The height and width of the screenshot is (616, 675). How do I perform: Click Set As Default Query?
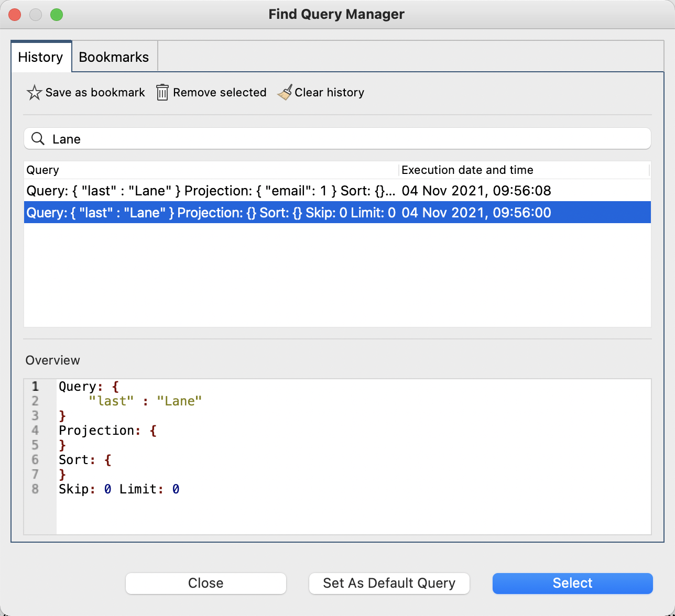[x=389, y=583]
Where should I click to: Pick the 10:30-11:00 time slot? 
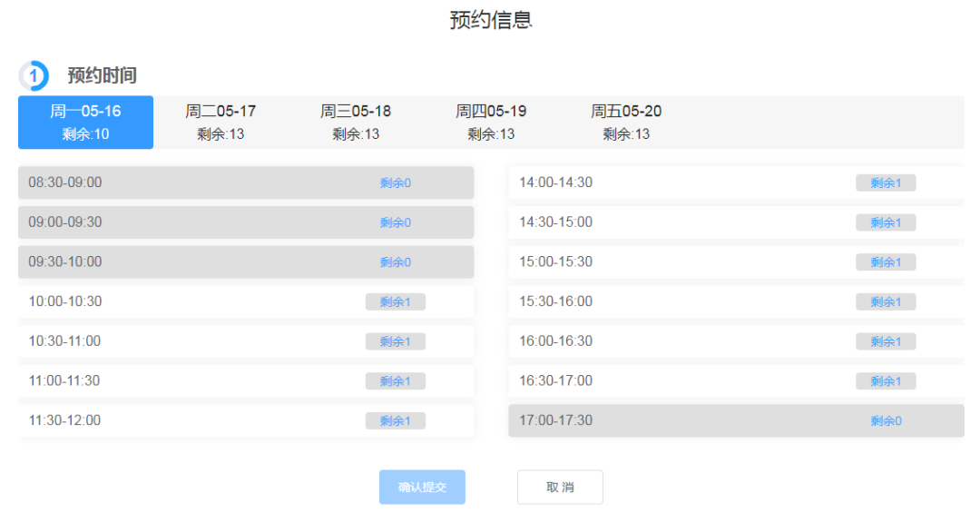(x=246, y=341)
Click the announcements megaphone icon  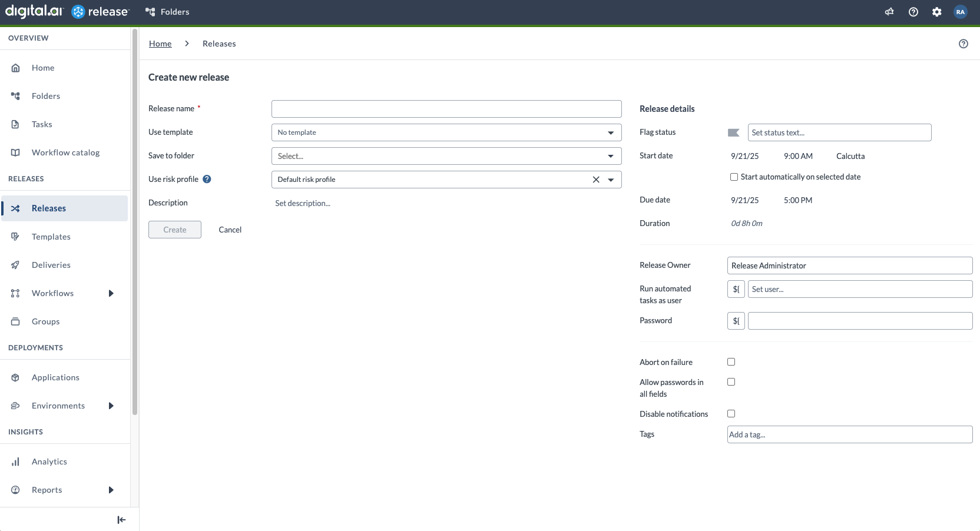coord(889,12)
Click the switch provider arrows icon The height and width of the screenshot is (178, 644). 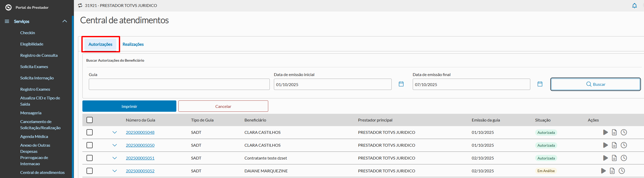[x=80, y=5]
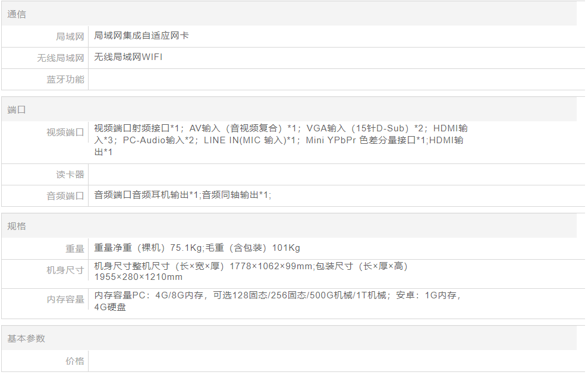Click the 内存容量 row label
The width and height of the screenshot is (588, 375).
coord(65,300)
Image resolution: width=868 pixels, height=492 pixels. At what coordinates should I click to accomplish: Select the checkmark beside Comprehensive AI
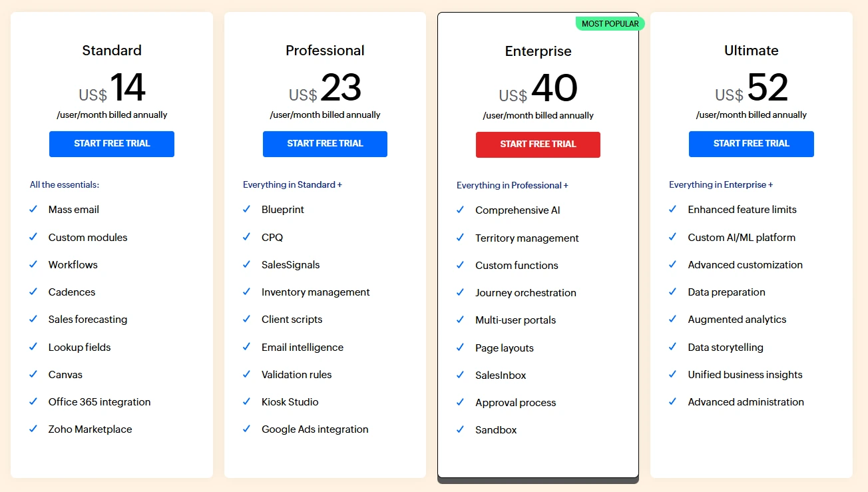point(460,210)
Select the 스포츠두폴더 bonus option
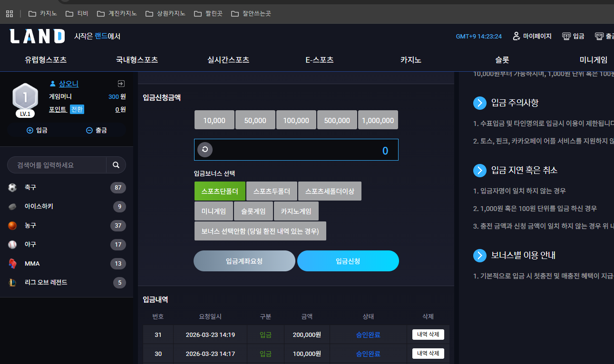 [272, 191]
+ + +
== Your goal ==
Extract only the lines from the line containing "Image resolution: width=868" through the final line of the records; keep both ends and drop every picture.

== Your solution ==
Image resolution: width=868 pixels, height=492 pixels. At what coordinates should I click to accomplish: Select the checkmark beside Comprehensive AI
point(460,210)
Select the 스포츠두폴더 bonus option
 [272, 191]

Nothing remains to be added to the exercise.